Instagram: @mymnutra

This news release may contain forward-looking statements based on assumptions and judgments of management regarding future events or results. Such statements are subject to a variety of risks and uncertainties which could cause actual events or results to differ materially from those reflected in the forward-looking statements. The forward-looking statements in this news release are made as of the date of this release. The Company disclaims and does not undertake any intention or obligation to revise or update such statements, except as required by applicable law. For a description of the risks and uncertainties facing the Company and its business and affairs, readers should refer to the Company's Management's Discussion and Analysis dated October 28,, 2019 (the "MD&A") and other disclosure filings with Canadian securities regulators, which are posted on www.sedar.com.
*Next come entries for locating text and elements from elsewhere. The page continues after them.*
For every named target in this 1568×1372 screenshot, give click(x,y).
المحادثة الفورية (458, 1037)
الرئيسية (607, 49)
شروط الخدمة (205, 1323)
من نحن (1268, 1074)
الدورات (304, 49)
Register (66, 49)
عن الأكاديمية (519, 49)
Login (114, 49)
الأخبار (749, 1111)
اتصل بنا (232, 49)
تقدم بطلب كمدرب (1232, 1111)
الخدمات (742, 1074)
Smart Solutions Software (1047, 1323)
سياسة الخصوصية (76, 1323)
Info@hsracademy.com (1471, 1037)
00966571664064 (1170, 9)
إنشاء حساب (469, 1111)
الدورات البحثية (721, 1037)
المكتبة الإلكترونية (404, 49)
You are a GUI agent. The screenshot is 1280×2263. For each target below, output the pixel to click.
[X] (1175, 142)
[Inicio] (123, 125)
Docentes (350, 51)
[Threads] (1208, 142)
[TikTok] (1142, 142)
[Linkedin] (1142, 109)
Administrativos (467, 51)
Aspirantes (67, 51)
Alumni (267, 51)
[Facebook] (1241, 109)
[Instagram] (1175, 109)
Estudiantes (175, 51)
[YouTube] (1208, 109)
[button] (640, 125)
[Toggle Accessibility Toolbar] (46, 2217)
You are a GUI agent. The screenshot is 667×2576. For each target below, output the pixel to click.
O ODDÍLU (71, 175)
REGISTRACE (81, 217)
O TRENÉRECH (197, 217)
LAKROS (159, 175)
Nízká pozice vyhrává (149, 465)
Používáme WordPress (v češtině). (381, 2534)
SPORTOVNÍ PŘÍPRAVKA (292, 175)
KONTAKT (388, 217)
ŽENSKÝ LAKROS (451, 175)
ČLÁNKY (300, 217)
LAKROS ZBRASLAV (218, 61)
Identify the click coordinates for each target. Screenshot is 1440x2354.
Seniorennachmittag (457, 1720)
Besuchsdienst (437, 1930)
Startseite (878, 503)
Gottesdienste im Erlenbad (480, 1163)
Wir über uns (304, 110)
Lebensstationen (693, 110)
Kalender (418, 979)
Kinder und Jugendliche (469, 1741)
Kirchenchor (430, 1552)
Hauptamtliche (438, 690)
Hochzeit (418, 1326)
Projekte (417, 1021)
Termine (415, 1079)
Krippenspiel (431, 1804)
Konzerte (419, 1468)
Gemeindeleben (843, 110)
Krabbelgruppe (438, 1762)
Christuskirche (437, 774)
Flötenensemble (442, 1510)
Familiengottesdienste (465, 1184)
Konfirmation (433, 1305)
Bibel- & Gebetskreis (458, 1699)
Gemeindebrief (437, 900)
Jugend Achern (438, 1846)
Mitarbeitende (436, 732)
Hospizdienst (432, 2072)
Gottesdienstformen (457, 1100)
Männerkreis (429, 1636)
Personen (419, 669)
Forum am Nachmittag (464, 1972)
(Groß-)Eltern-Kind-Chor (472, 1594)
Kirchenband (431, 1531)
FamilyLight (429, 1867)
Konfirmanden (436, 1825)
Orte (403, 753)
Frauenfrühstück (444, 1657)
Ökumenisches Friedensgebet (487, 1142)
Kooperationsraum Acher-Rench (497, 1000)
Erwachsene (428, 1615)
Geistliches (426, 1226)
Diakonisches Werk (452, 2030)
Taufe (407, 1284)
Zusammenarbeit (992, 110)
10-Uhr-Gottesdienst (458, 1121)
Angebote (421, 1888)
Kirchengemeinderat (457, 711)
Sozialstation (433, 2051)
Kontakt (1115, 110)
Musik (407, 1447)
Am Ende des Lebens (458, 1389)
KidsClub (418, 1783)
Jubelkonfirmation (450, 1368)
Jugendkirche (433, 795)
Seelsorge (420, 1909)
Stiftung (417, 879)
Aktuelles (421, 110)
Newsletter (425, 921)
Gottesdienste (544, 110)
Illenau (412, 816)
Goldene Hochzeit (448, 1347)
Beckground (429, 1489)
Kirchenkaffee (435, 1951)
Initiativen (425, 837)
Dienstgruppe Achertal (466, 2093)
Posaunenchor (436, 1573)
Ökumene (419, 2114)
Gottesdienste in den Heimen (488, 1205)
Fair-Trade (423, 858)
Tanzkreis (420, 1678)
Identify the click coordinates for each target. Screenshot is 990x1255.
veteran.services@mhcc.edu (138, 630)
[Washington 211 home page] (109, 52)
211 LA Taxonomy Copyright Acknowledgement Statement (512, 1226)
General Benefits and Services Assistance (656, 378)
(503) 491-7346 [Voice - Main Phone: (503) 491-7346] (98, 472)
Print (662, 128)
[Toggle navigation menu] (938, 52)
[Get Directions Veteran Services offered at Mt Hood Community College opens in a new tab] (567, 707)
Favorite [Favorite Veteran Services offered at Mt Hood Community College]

Forward-looking statements may include, without limitation, statements relating to the Company's ability to acquire complementary businesses and assets in the cannabis and hemp industry or cannabis sector or to produce at its indoor facility.

This news release does not constitute an offer to sell or solicitation of an offer to buy any of the securities described herein and accordingly undue reliance should not be put on such. Neither the Canadian Securities Exchange (CSE or CNSX Markets), nor its Regulation Services Provider (as that term is defined in policies of the CSE), accepts responsibility for the adequacy or accuracy of this release.

This news release does not constitute an offer to sell or a solicitation of an offer to buy any of the securities described herein in the United States. The securities described herein have not been registered under the United States Securities Act of 1933, as amended (the "U.S. Securities Act"), or any state securities law and may not be offered or sold in the "United States", as such term is defined in Regulation S promulgated under the U.S. Securities Act, unless registered under the U.S. Securities Act and applicable state securities laws or an exemption from such registration requirements is available.